Fig and Nut Torrone

Bartosz Luczak/Shutterstock

Chefs Carla and Christine Pallotta invoke their Italian roots with this recipe for fig and nut torrone. The traditional wintertime treat features toasted nuts and dried figs, suspended in a chewy, honey-touched nougat. Edible rice paper, also called wafer paper, is key to form the candy, which can be made a week ahead of time for tasty gifting.

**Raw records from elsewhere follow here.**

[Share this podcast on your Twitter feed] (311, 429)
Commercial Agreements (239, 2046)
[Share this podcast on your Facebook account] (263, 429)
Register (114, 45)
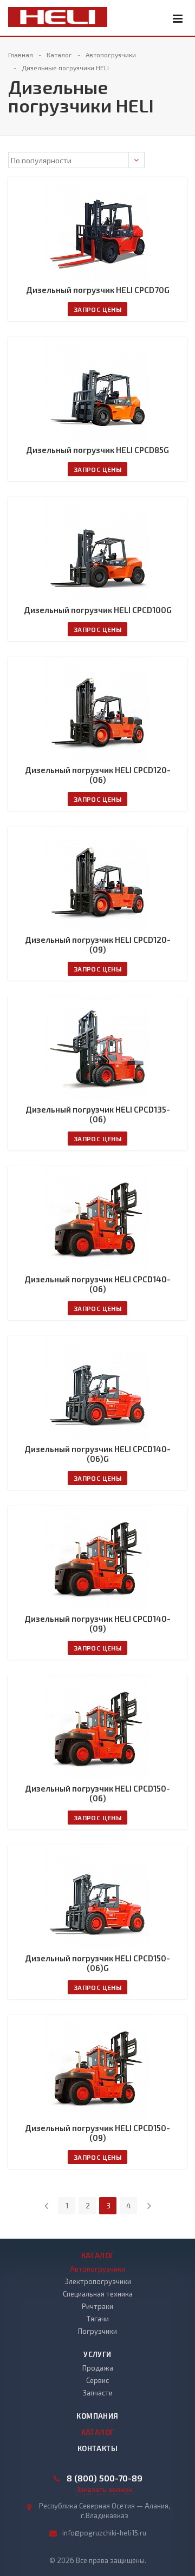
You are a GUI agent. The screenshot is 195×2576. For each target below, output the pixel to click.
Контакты (97, 2448)
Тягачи (98, 2318)
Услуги (97, 2354)
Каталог (97, 2255)
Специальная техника (98, 2293)
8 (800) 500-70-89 (104, 2478)
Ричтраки (97, 2306)
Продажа (97, 2368)
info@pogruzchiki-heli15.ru (104, 2532)
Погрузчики (97, 2331)
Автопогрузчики (97, 2269)
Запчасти (98, 2392)
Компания (97, 2416)
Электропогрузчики (97, 2281)
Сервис (97, 2380)
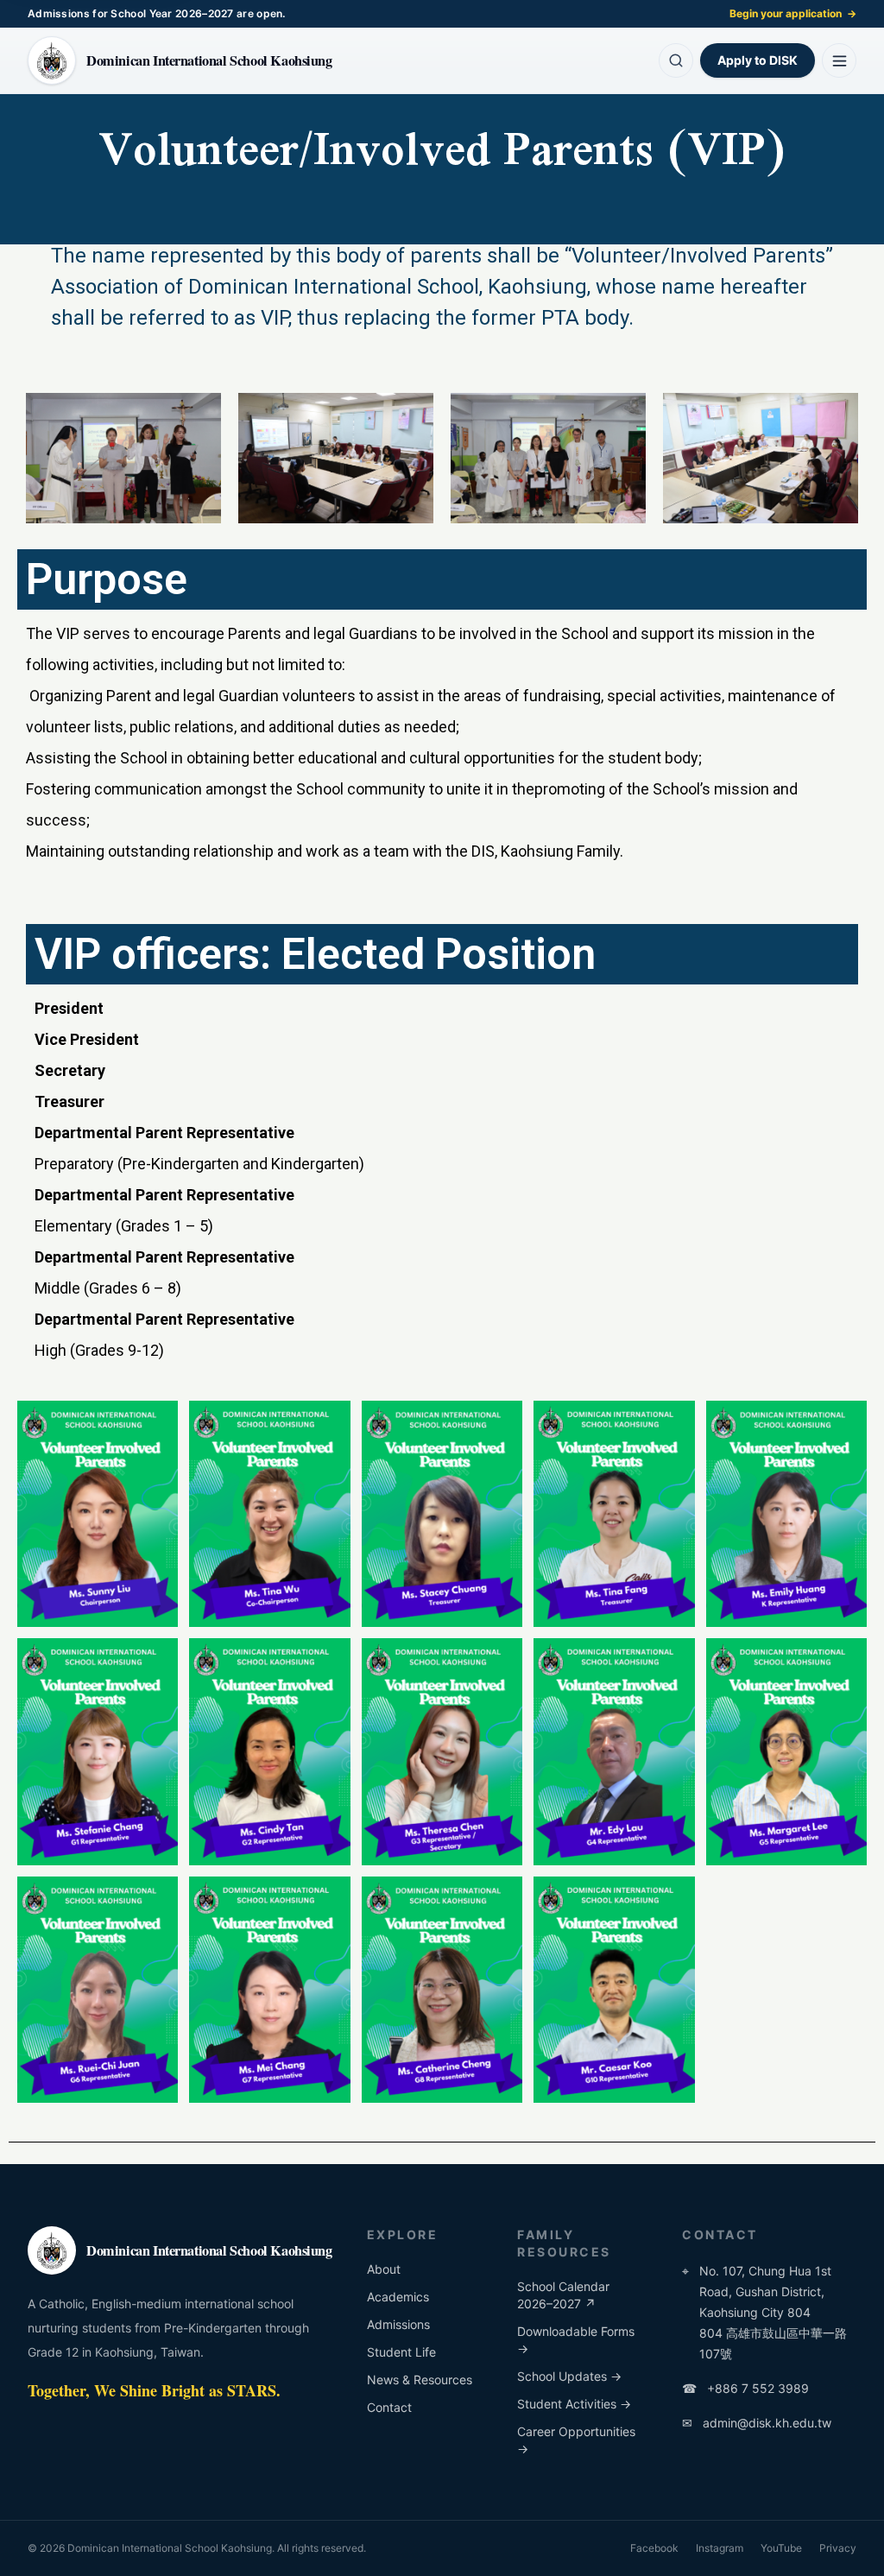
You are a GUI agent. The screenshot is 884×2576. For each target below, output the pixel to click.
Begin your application (792, 13)
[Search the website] (676, 60)
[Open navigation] (839, 60)
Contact (389, 2407)
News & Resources (419, 2379)
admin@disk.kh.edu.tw (756, 2422)
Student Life (401, 2352)
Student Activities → (574, 2403)
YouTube (781, 2547)
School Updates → (569, 2376)
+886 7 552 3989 (745, 2388)
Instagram (719, 2547)
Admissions (398, 2324)
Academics (398, 2296)
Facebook (654, 2547)
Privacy (837, 2547)
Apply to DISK (757, 60)
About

See the 12 Days of Cookies here.


  • 1 cup pistachios, unsalted
  • 1 cup pine nuts 
  • 2 2/3 cups sugar
  • 1 cup honey
  • 4 tablespoons water
  • 2 large egg whites, room temperature
  • Pinch of kosher salt
  • 1 1/2 cups dried figs, chopped
  •  2 - 8x11'' sheets of edible rice (or wafer) paper, trimmed to 8x8''


  1. Lightly spray " 8x8' sheet pan with non-stick vegetable oil spray and line with parchment paper.
  2. In a large frying pan spread out the pistachios and pine nuts and toast on medium heat, stirring to make sure they don’t burn, until slightly brown.
  3. In a small, deep, heavy-bottomed saucepan, mix together the sugar, honey and water. Stir over medium heat until the sugar dissolves. Using a candy thermometer, boil the mix until it reaches 252°F, about 3 minutes. (Be careful that the sugar mixture doesn’t overflow. Lower the heat, or pull off heat, when necessary until the mixture drops down again.)
  4. Meanwhile, beat egg whites and salt with a hand mixer until soft peaks form.
  5. Slowly add the hot syrup into the egg whites, a little at a time. Beat until the meringue is thick and has tripled in volume, and cooled down slightly. With a wooden spoon, add the toasted nuts and the figs to the meringue. Mix together all ingredients until fully incorporated.
  6. Place one 8x8" sheet of rice paper in the parchment-lined pan. Spread the torrone mixture in the pan in an even layer. Top with a sheet of rice paper and spread evenly with your hand. Let stand at room temperature for 3 hours.
  7. Using the parchment paper, lift the torrone out of the pan to a cutting board. Trim any excess rice paper from the candy. Run a large sharp knife under hot tap water and wipe dry, then cut the torrone into 2-inch wide rectangles. Repeat, running the knife under hot water and drying, if necessary. Store the torrone pieces in an airtight container at room temperature.